You are asked to write out the entries exactly as they are given.

◇ ◇ ◇ ◇

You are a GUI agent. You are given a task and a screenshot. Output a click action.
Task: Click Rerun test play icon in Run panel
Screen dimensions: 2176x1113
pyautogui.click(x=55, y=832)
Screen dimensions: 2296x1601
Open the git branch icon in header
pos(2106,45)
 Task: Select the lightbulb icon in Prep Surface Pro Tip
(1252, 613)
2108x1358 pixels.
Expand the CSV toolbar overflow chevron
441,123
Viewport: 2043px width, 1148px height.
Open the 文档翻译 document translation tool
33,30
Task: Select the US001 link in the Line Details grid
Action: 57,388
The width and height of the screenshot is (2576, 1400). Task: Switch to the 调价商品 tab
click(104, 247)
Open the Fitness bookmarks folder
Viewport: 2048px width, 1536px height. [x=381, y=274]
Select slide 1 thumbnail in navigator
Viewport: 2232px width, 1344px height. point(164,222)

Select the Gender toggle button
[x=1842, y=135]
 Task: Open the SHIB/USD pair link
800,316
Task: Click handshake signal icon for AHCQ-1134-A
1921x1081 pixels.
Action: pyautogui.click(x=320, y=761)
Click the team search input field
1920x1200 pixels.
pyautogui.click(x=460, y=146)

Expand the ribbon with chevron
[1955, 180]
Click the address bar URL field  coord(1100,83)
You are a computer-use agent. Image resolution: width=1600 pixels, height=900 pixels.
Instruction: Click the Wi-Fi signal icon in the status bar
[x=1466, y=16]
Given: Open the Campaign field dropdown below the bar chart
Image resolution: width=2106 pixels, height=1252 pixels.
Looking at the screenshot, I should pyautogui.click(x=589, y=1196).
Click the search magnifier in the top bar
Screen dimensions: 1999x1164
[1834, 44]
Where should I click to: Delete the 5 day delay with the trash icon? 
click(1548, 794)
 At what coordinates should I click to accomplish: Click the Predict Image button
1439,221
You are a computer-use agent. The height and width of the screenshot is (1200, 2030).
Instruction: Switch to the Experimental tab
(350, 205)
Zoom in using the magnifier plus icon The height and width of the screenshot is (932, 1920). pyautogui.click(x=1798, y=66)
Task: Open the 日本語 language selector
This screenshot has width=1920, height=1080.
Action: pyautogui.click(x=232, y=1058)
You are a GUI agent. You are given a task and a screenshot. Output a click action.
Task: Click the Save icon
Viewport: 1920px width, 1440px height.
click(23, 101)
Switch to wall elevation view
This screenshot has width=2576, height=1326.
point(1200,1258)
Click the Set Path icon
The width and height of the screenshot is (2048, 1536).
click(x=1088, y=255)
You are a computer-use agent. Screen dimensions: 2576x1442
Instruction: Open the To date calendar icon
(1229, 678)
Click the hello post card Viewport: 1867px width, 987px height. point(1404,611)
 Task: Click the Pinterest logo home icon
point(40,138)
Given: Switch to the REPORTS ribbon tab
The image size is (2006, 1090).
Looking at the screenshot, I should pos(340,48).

◇ ◇ ◇ ◇

[Exercise response]:
You are a GUI agent. You are given a task and a screenshot. Output a click action.
Task: Click Rerun test play icon in Run panel
Screen dimensions: 2176x1113
pyautogui.click(x=55, y=832)
Screen dimensions: 2296x1601
Open the git branch icon in header
pos(2106,45)
 Task: Select the lightbulb icon in Prep Surface Pro Tip
(1252, 613)
2108x1358 pixels.
Expand the CSV toolbar overflow chevron
441,123
Viewport: 2043px width, 1148px height.
Open the 文档翻译 document translation tool
33,30
Task: Select the US001 link in the Line Details grid
Action: 57,388
The width and height of the screenshot is (2576, 1400). Task: Switch to the 调价商品 tab
click(104, 247)
Open the Fitness bookmarks folder
Viewport: 2048px width, 1536px height. [x=381, y=274]
Select slide 1 thumbnail in navigator
Viewport: 2232px width, 1344px height. point(164,222)

Select the Gender toggle button
[x=1842, y=135]
 Task: Open the SHIB/USD pair link
800,316
Task: Click handshake signal icon for AHCQ-1134-A
1921x1081 pixels.
Action: pyautogui.click(x=320, y=761)
Click the team search input field
1920x1200 pixels.
pyautogui.click(x=460, y=146)

Expand the ribbon with chevron
[1955, 180]
Click the address bar URL field  coord(1100,83)
You are a computer-use agent. Image resolution: width=1600 pixels, height=900 pixels.
Instruction: Click the Wi-Fi signal icon in the status bar
[x=1466, y=16]
Given: Open the Campaign field dropdown below the bar chart
Image resolution: width=2106 pixels, height=1252 pixels.
Looking at the screenshot, I should pyautogui.click(x=589, y=1196).
Click the search magnifier in the top bar
Screen dimensions: 1999x1164
[1834, 44]
Where should I click to: Delete the 5 day delay with the trash icon? 
click(1548, 794)
 At what coordinates should I click to accomplish: Click the Predict Image button
1439,221
You are a computer-use agent. The height and width of the screenshot is (1200, 2030).
Instruction: Switch to the Experimental tab
(350, 205)
Zoom in using the magnifier plus icon The height and width of the screenshot is (932, 1920). pyautogui.click(x=1798, y=66)
Task: Open the 日本語 language selector
This screenshot has width=1920, height=1080.
Action: pyautogui.click(x=232, y=1058)
You are a GUI agent. You are given a task and a screenshot. Output a click action.
Task: Click the Save icon
Viewport: 1920px width, 1440px height.
click(23, 101)
Switch to wall elevation view
This screenshot has width=2576, height=1326.
point(1200,1258)
Click the Set Path icon
The width and height of the screenshot is (2048, 1536).
click(x=1088, y=255)
You are a computer-use agent. Screen dimensions: 2576x1442
Instruction: Open the To date calendar icon
(1229, 678)
Click the hello post card Viewport: 1867px width, 987px height. point(1404,611)
 Task: Click the Pinterest logo home icon
point(40,138)
Given: Switch to the REPORTS ribbon tab
The image size is (2006, 1090).
Looking at the screenshot, I should pos(340,48).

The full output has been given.